If people can’t index capital gains for inflation, imagine how that effects a small business owner. Let’s say I buy a business for $100,000. My life savings. I own that business for 20 years, during which inflation runs 3% per year. The taxable value of the business is now $182,000, assuming it didn’t grow at all and has the same worth in constant dollars. So I have to pay a capital gains tax on $82,000, turning a breakeven business into a big loser, and forcing me to pay tax on money I never earned.

Second, inflation worries already depress markets. Imagine what it would be like when any hint of inflation causes a run on stocks.

The chief goal of tax policy, other than revenue raising, should be to make sure that taxes to not distort the economy by preferencjng one type of economic activity over another, when all factors are included including risk premiums, lengths of investment, etc.

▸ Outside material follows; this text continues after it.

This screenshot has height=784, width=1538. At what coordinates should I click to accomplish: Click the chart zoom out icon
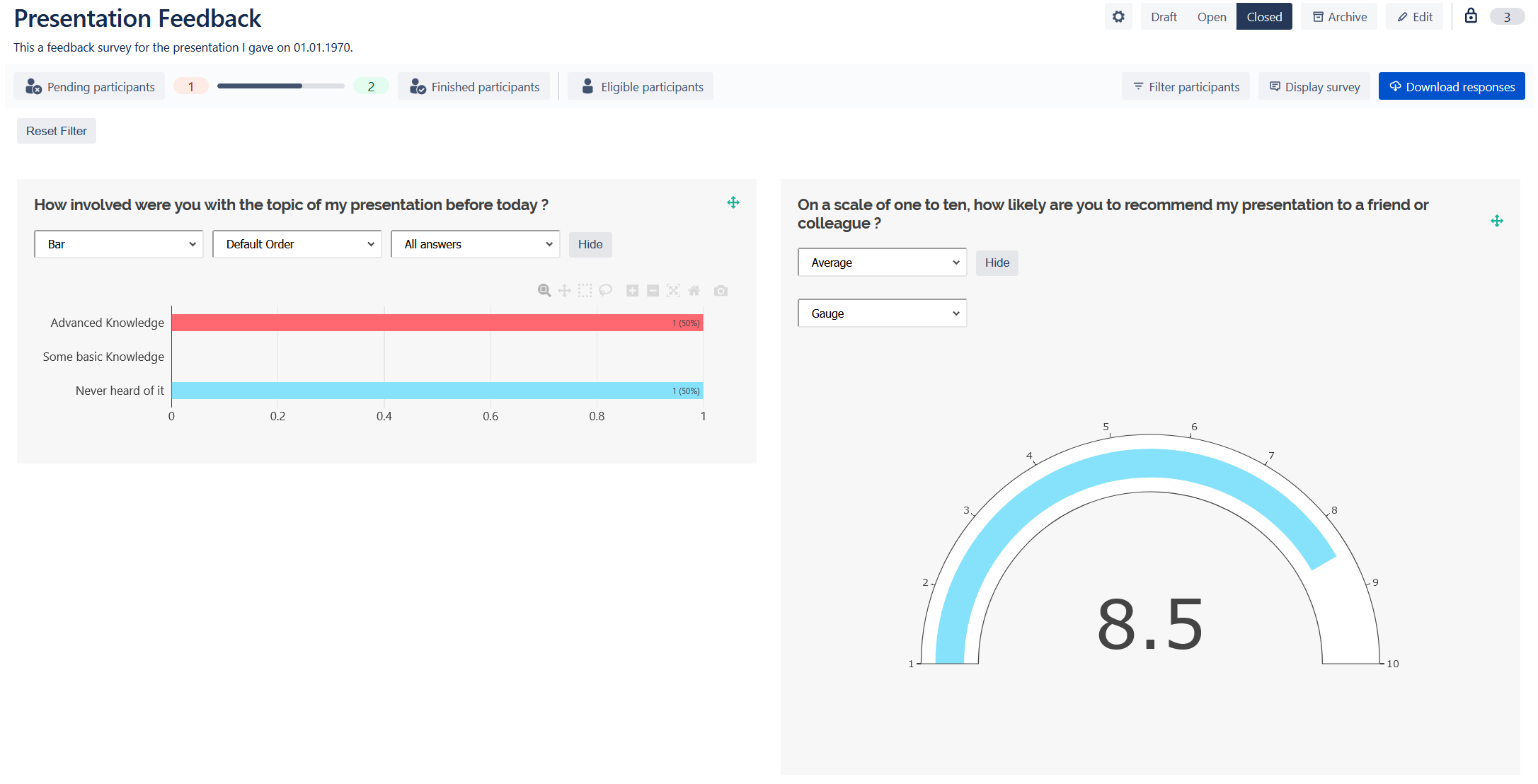[653, 290]
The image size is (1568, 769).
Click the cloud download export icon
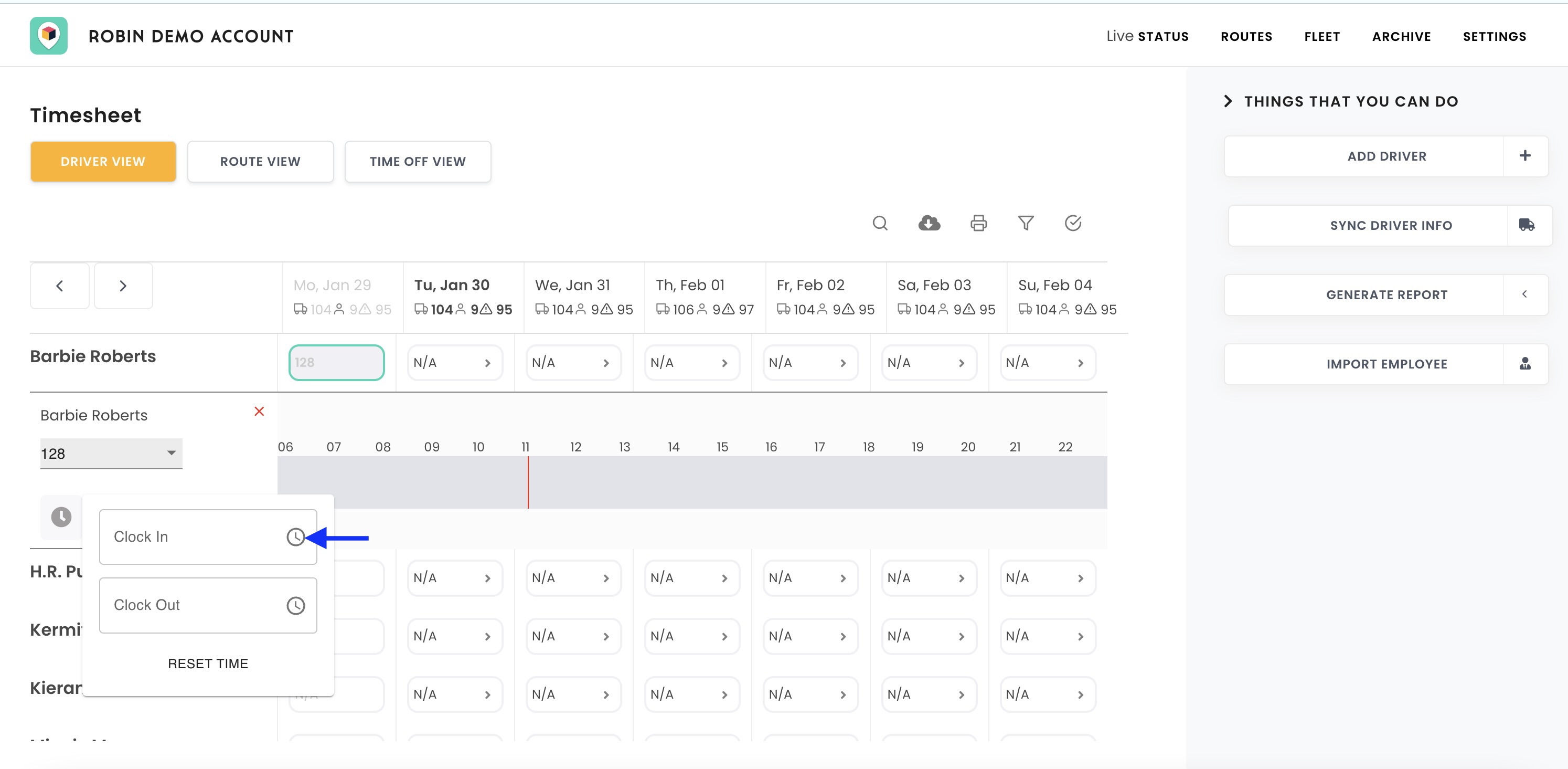pyautogui.click(x=929, y=223)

My ideal tax policy would, when implemented, cause the least amount of disruption in the mix of economic activities we engage in. Any time someone chooses to do one thing because it appears to be the best way to go, but is forced to choose a different path because of tax implications, the economy gets a little less efficient. And I emphatically do not believe the government is competent enough to pick winners and losers and use tax policy to preferentially help one over the other.

Yeah, they’ll always have a vesting schedule for the real bonuses. $10k is a nice one-time gesture, but a relative pittance compared to the stock grants. We do 4-year vesting at my company, with nothing in the first year. Gotta make sure to lock the golden handcuffs…

I don’t have to imagine anything, since that’s how it works today and it seems to be mostly fine. I’m sure it negatively affects people in some situations, but all policy will hurt somebody. A business owner who operated for 20 years with apparently zero actual income might be one of those people.

Generally we expect growth or at least income to well exceed the rate of inflation. Tax policy should probably be optimized for the common case.

If capital gains tax is indexed to inflation, then CPI (or whatever measure they use) will become even more of a political tool than it already is. You’ve given them yet another lever, and one that’s even easier to manipulate than the IRS.